When ballots arrive this week, Republicans have the opportunity to nominate a successful businessman and seasoned politician to run for governor. They have the option to choose someone with a track record of creating jobs and growing Colorado's economy.
Bob Beauprez grew up milking cows on his family's Lafayette dairy farm before purchasing a small-town bank. He and his wife, Claudia, grew the bank from $4 million in assets in 1990 to more than $450 million in 15 years, creating an institution with branches up and down the Front Range. The couple used their bank, which they subsequently sold, to help small-business owners create good jobs and grow the economy.
In Congress, Beauprez was appointed to the coveted House Ways and Means Committee after serving only two years. He served on the House Transportation and Infrastructure Committee and the Veterans Affairs Committee, obtaining experience and cultivating contacts that may prove beneficial to Colorado's future.
Beauprez knows exactly how he would help Colorado grasp its full economic potential. In part, he would follow the example set by Utah Gov. Gary Herbert, who conducted a comprehensive examination of the state's administrative rules and regulations and eliminated 368 that were a drag on the economy. As a result, Utah has become the most friendly business climate in the United States. For three straight years, Forbes ranked it as the "Best State for Business," as companies such as eBay, Oracle, Goldman Sachs and Procter & Gamble skipped over Colorado and relocated major operations to Utah. Other governors have had similar success as a result of deregulation at a time when Colorado has added new burdens and barriers to entry for businesses and industry.
Though Gov. John Hickenlooper is known for championing interests of oil and gas production, Beauprez claims the governor has allowed growing regulations to create the country's most restrictive energy environment. Beauprez vows that would change under his leadership.
Beauprez promises to reduce crime, by reforming the prison system to reverse a growing recidivism rate among convicts on parole. He will execute Nathan Dunlap, the mass killer who shot up a Chuck E. Cheese more than 20 years ago. Hickenlooper declined to carry out the convict's death sentence or to commute it. He left the decision to a successor, and Beauprez hopes it will be him.

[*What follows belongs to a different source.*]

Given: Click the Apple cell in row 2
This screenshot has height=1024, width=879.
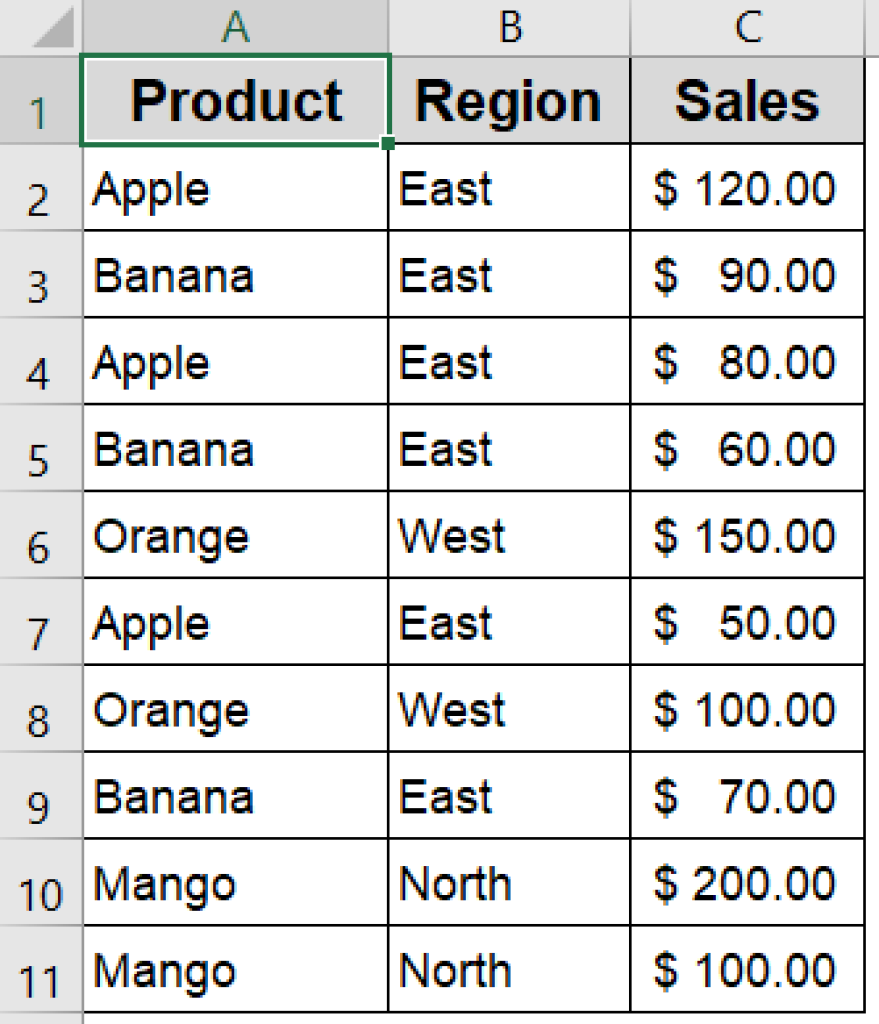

"If I'm elected, Dunlap gets executed," Beauprez told The Gazette's editorial board last week.
"As quickly as I can make it happen," he said. "I won't rejoice, but there are families of victims who have been waiting 20 years for justice. Their waiting will be over."

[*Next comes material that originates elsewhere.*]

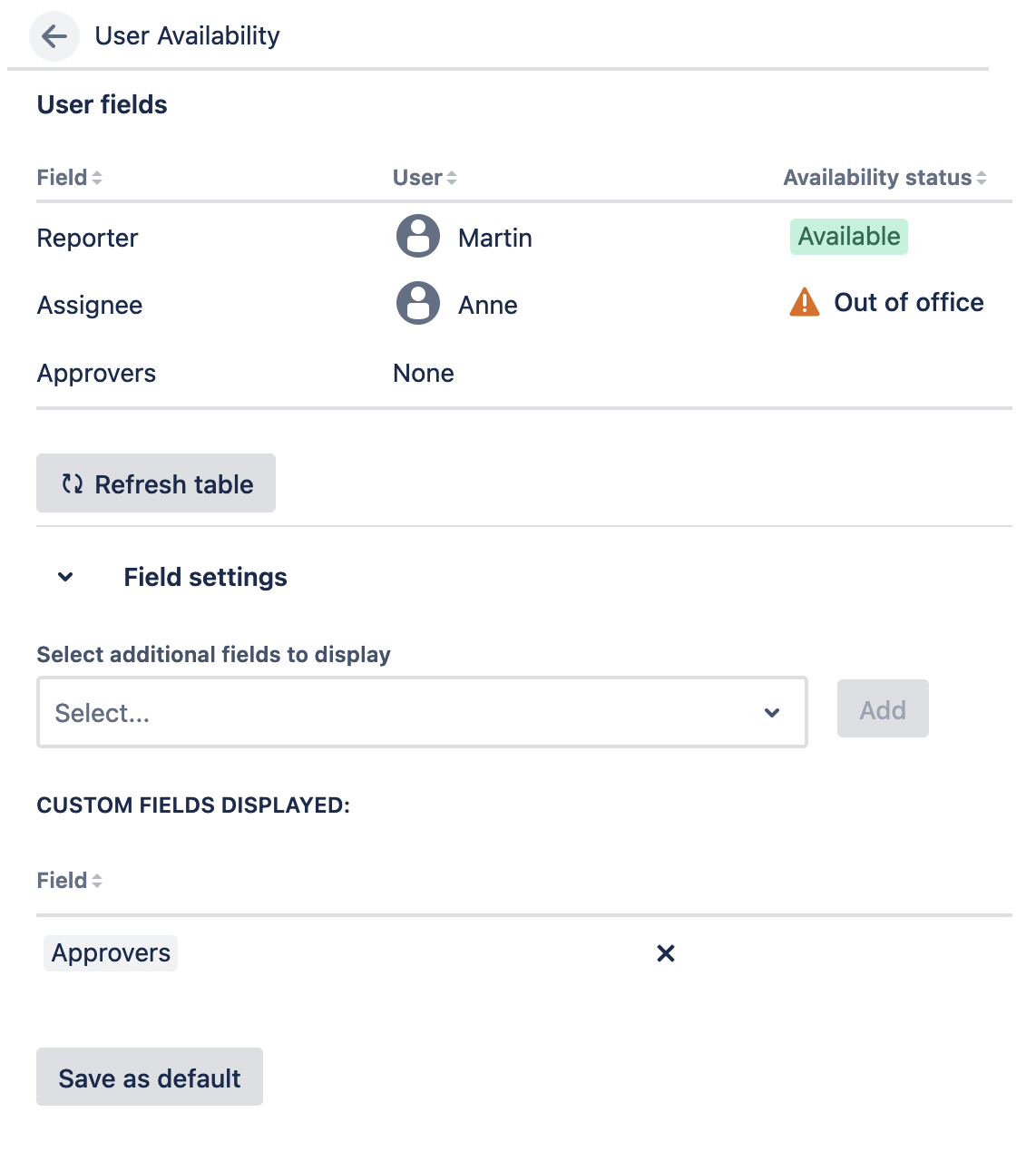Click the Available status badge
Viewport: 1036px width, 1161px height.
(848, 237)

Gov. Hickenlooper promised The Gazette's editorial board in 2010 he would add another lane to I-25 between Woodmen Road and Monument Hill. He came through. Work is nearly completed on the project, making our region an easier destination for tourists. So we asked Beauprez if he would commit to finalizing the widening from Monument Hill to south of Castle Rock. Though he promised no outcome, Beauprez said six lanes to connect Denver and Colorado Springs - the state's two largest cities by far - would be a high priority. Given his transportation work in Congress, we have every confidence in the candidate's ability to get the job done.

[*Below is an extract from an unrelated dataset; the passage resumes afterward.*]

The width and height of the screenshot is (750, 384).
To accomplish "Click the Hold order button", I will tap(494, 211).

Beauprez, a conservative on all issues, advocates strict border security but also understands the need for an immigration system that will serve the economy's needs with an appropriate and temporary migrant workforce. He is committed to increasing standards in public education.
Beauprez exudes a genuine and unwavering commitment to the economic health and welfare of Colorado Springs, the Pikes Peak region and southern Colorado. He knows all of Colorado like few other politicians.
Four candidates vie for the Republican nomination at a time when Democrats control all facets of Colorado government. All have only the best intentions for a state they love. Among the field, Beauprez stands out as a man with deep and diverse credentials in farming, business and politics. Public servants with his background of diverse success in the public and private sectors seldom come along.
Republicans will do themselves and their state a favor by making Bob Beauprez their gubernatorial nominee.